Há, na verdade, outras questões ainda mais intrincadas para serem abordadas quanto ao assunto, mas, como espero que o Yúdice e os demais visitantes do blog deem ("deem" mesmo, agora ortograficamente reformado) continuidade à discussão, reservo os outros elementos para comentários posteriores.
Dirão todos: há exposição, sim, tanto que o crime já foi cometido. Ou seja, justifica-se o perigo (que é um conceito definido quanto ao futuro) por meio de um fato passado. É um argumento incorreto, que se retroalimenta, mas ele seria utilizado porque as pessoas se movem por um ideal poderosíssimo: a vingança.
No fundo, o criminoso precisa ser preso, precisa ser punido a todo custo porque ele já praticou o mal. A punição aplacará a fúria da sociedade. Vingança, portanto, sentimento negado e escamoteado pelas pessoas (não todas, claro) e que se tenta esconder, inclusive, sob o conceito de "justiça".
Em suma, essa parte do raciocínio tem toda a propensão de ser odiada pelo cidadão comum.
Confesso que não era frequentador deste blog, entretanto ao me deparar com uma post no blog do Arbítrio do Yúdice, o qual me instigou com assuntos como teorias consequencialistas e deontológicas, senti-me na obrigação de visitar este blog.
Sou fã da Filosofia,principalmente quando aplica ao Direito e li todos os comentários deste post o que me fez gostar ainda mais do assunto.
Foram verdadeiras aulas, agradeço-lhes por reativarem meu cérebro em plena férias hehe.
Com relação ao tema, realmente é intrigante. Já havia me perguntado sobre a possibilidade de se soltar um preso sob o agasalho costitucional de dignidade.
Entretanto não imaginei os magistrados pensando de tal forma e já me pus a refletir qual seriam suas justificativas. A única que pensei foi justamente o argumento de que estão presentes os requisitos para a manutenção da prisão preventiva em especial a garantia da ordem pública.
Sou um crítico das prisões preventivas, principalmente por se tratarem de aspectos estritamente subjetivos, como ordem pública, ordem econômica, indícios fortes de autoria e aplicação da lei penal.
A questão que o Yúdice levantou foi perfeita.

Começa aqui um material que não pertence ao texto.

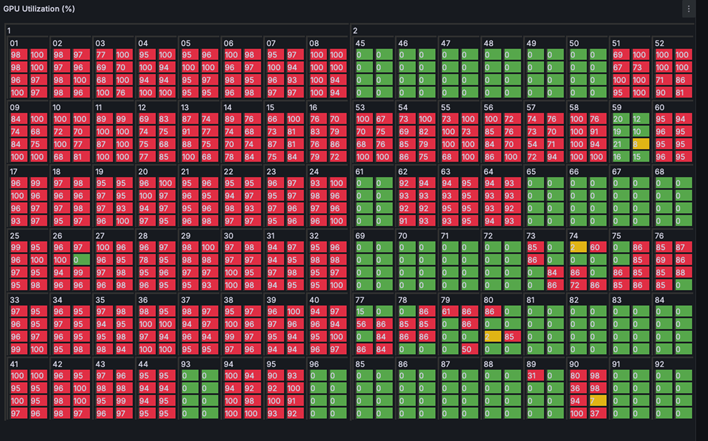This screenshot has height=441, width=708.
Task: Open the panel's three-dot options menu
Action: 687,8
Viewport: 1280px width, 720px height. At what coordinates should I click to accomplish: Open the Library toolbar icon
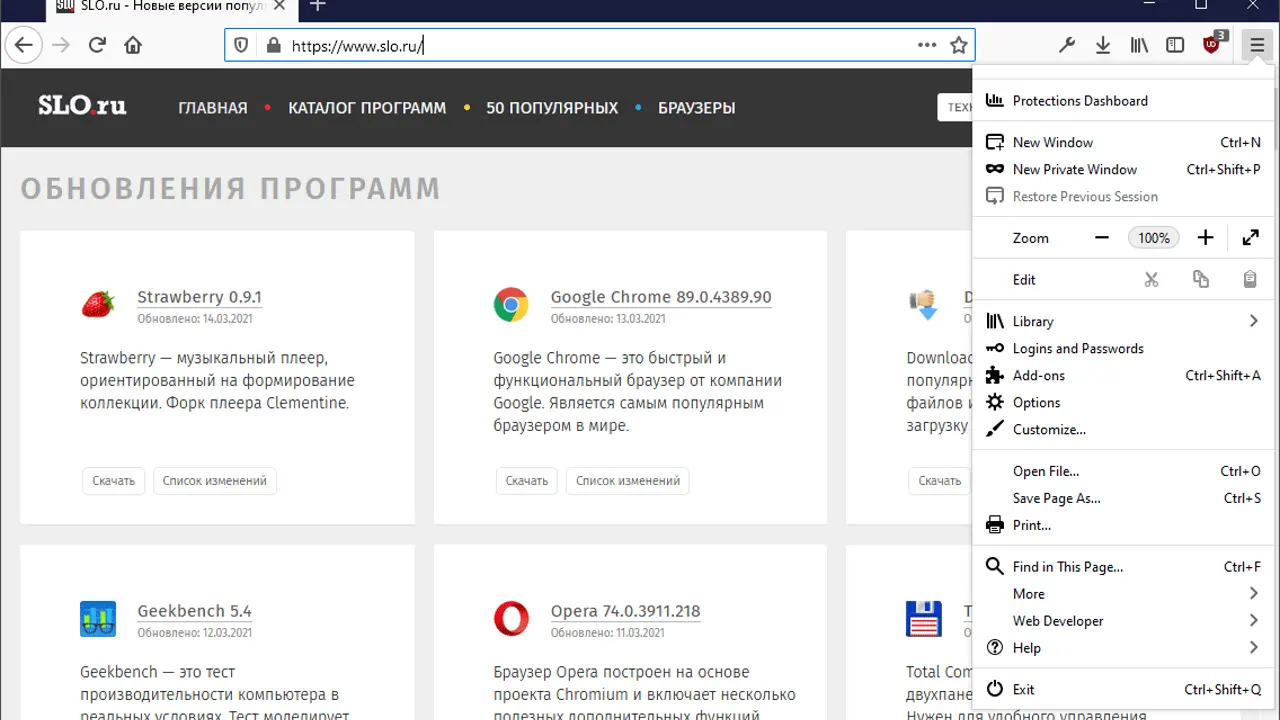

Quando se comete o crime, a pessoa paga pelo crime pelo resto de sua vida, através do estigma social que provoca. Aliás tal efeito é sentido até mesmo quando alguém tão somente responde por um crime e nem culpado o é, afinal é costume julgar as pessoas antes mesmo de serem culpadas.
Enfim, não escrevi nada além do que os senhores, com brilhantez, já haviam escrito.
André, acabas de ganhar mais um visitante no seu blog. Já havia o observado seus comentários anteriormente no blog do Yúdice.
Abraços.
Embora seja uma distinção óbvia, é bom assim mesmo distinguir entre "vingança" e "desejo de vingança".
Temos "vingança" quando A, ou alguém ligado a A, causa sofrimento, dano ou prejuízo a B, ou a alguém ligado a B, com a intenção de retribuir outro sofrimento, dano ou prejuízo que B, ou alguém ligado a B, causou a A, ou a alguém ligado a A, no passado.
Uma componente subjetiva usual (mas não obrigatória) da situação é a intenção de que B e outras pessoas, sejam estranhos, sejam as ligadas a A ou a B, interpretem aquele segundo ato como retribuição do primeiro e se sintam intimidadas por ele e desestimuladas de fazer, no futuro, um ato como o primeiro, para evitar que sofram, em retribuição, um ato como o segundo.
(interrupção para almoçar, depois completo, se possível, hoje)
A vingança, da forma que expliquei, quer dizer que A faz um mal a B no presente em retribuição a um mal que B fez a A no passado.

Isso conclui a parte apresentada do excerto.